The film was apparently recut after some festival appearances, possibly with some changes to the structure. I’m curious if the work that’s been done affected your input in some notable way.

Yeah, we did make a few changes after the Sundance screening, and we made a few changes with the music, too. I think it’s just seeing it in that space, in a large space with a large audience. There are a few things here and there that you want to adjust, and it’s a wonderful luxury to be able to go back in and do that. I think the version that premiered at Sundance was slightly longer — I’m not completely sure of that, but I believe the film is a little shorter now — and there were a few places where the music was a little bit bigger.

We went back to, for instance, a piano solo, and, when the soundtrack comes out, there’s an orchestrated version of it with strings and alto flutes — it’s a little bigger — but we went with just the piano solo from that, which was also interesting, when I heard it again at TIFF. Yeah, there were some adjustments made. They were ones where I would’ve thought, “Hmm, I’m not so sure about that,” and then, when I saw and listened, I saw the power in the decision-making. It turned out very well.

I imagine there’s consulting going on.

Oh, yeah. We’re in dialogue about it, and, on both films, I give him an abundance of mixes and different orchestrations so that, when he’s editing the film, he can see what works and what doesn’t — and also edit the pieces of music.
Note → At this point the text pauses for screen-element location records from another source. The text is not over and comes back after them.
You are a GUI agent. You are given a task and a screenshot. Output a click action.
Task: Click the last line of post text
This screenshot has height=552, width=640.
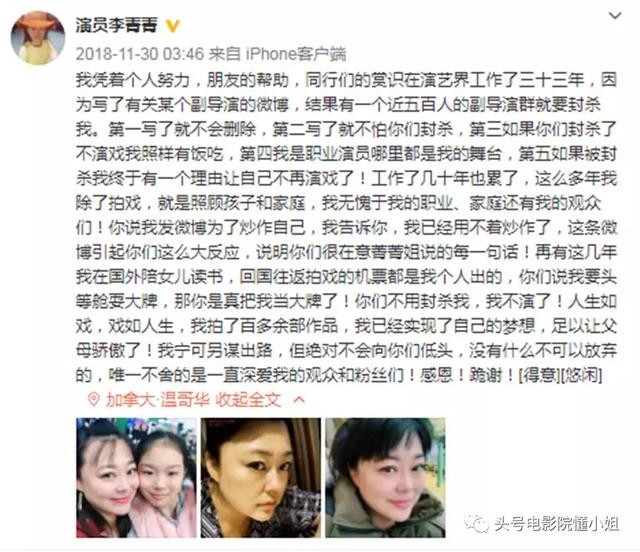click(x=339, y=375)
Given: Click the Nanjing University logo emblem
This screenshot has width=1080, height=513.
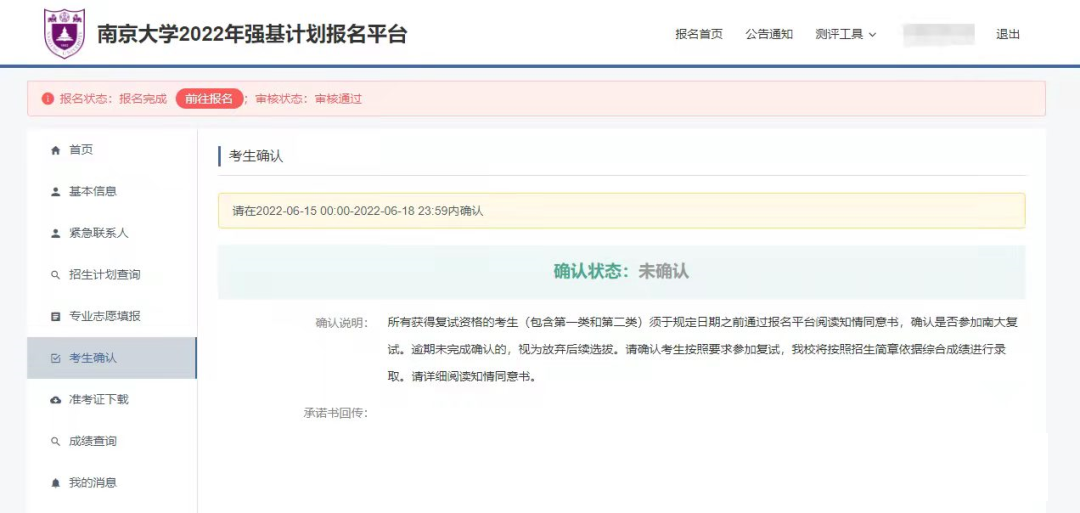Looking at the screenshot, I should 64,34.
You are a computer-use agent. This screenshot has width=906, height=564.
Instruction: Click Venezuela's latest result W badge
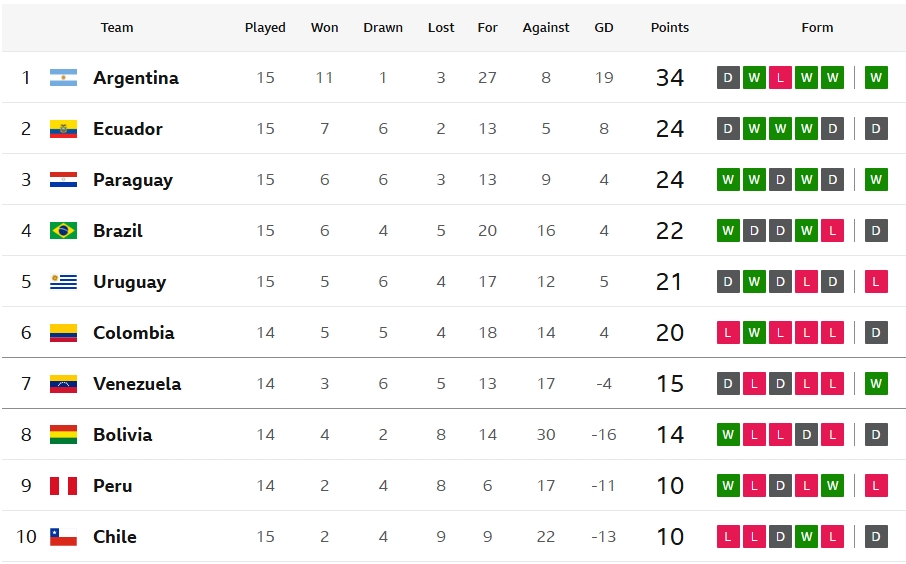(876, 384)
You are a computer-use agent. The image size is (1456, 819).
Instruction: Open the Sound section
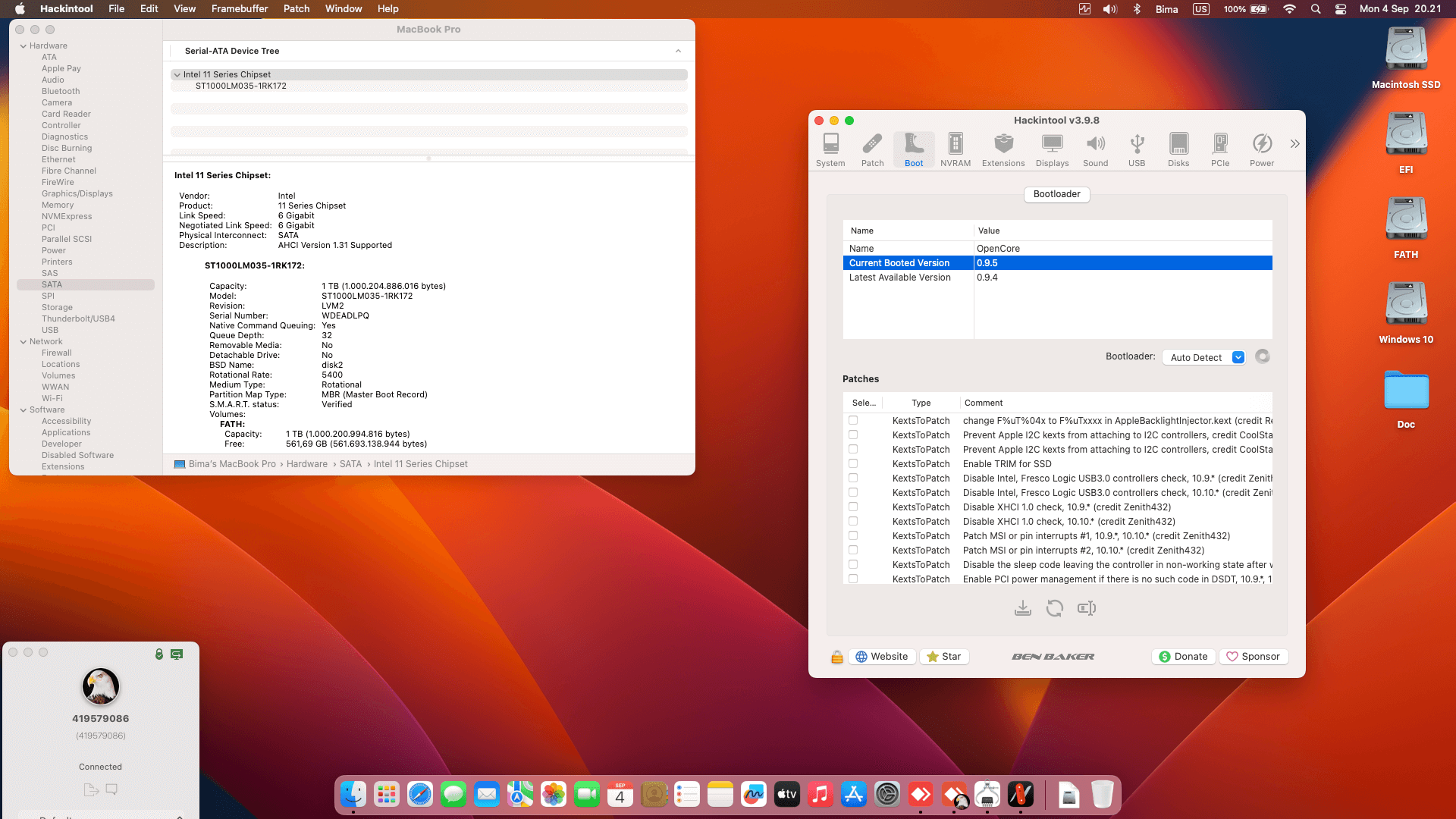click(x=1095, y=149)
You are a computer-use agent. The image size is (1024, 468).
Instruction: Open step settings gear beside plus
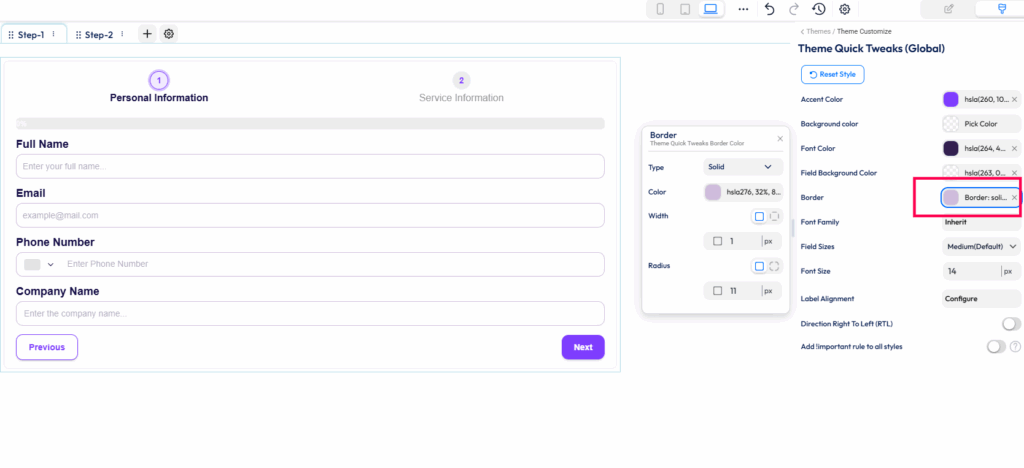(x=169, y=34)
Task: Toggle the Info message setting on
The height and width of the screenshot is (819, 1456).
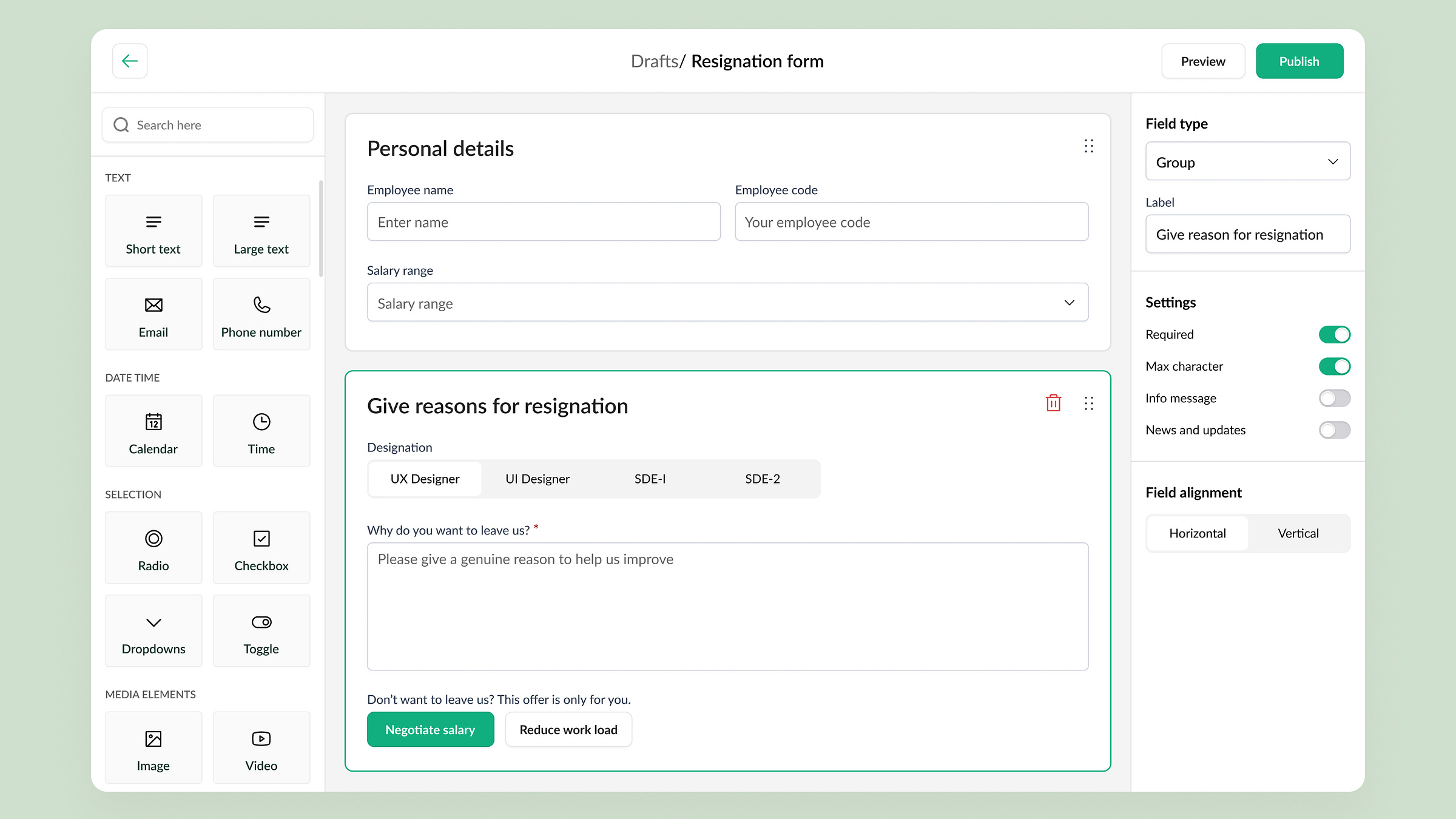Action: (1334, 398)
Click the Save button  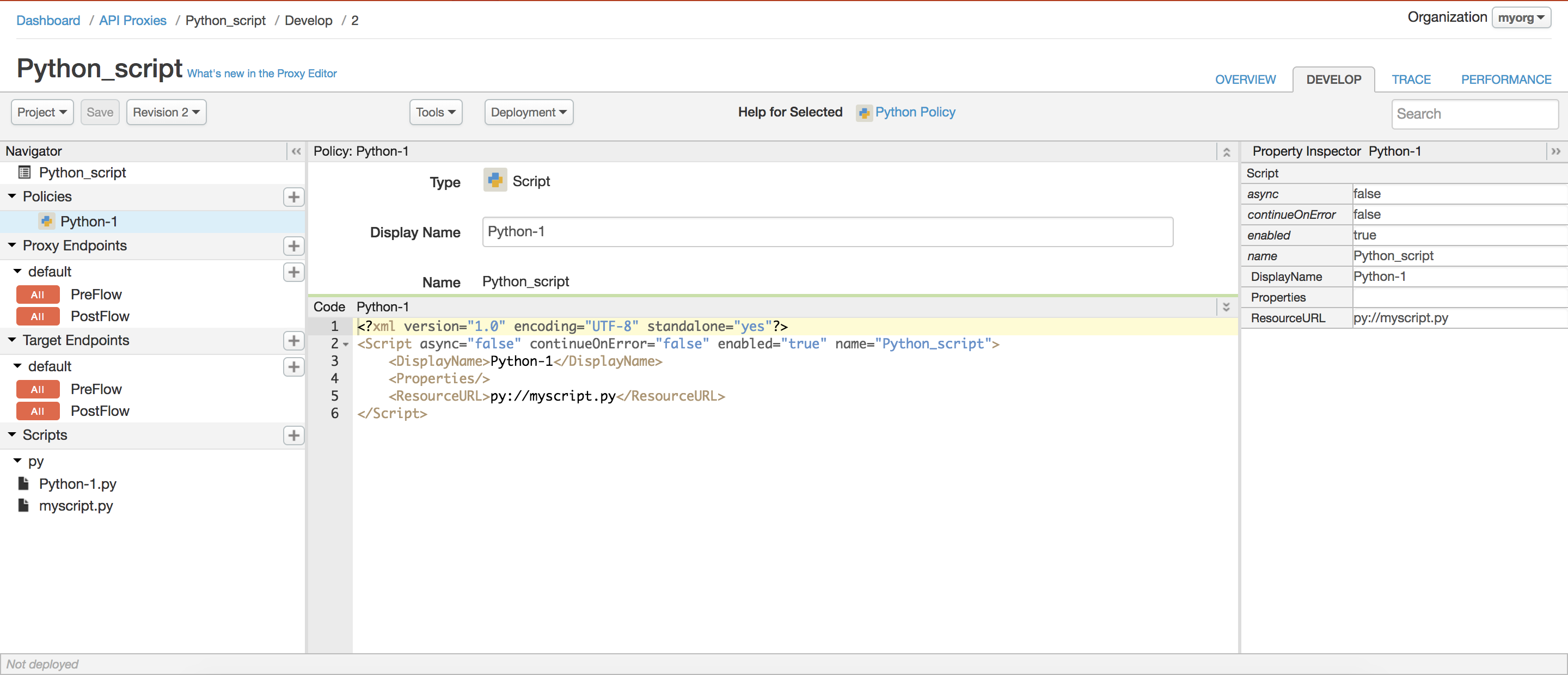pyautogui.click(x=100, y=111)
I think it’s always wonderful when you can send your music early and the filmmaker is able to edit to the music at places. The soundtrack is coming out in November, and I think that’s a lovely combination of the entire soundtrack.

Do you spend much time with a soundtrack after you’re done with it?

I listen to it, and we mastered and organized the soundtrack, and it was really fun to go back and listen and design that as an experience.

Manchester by the Sea will open on Friday, November 18.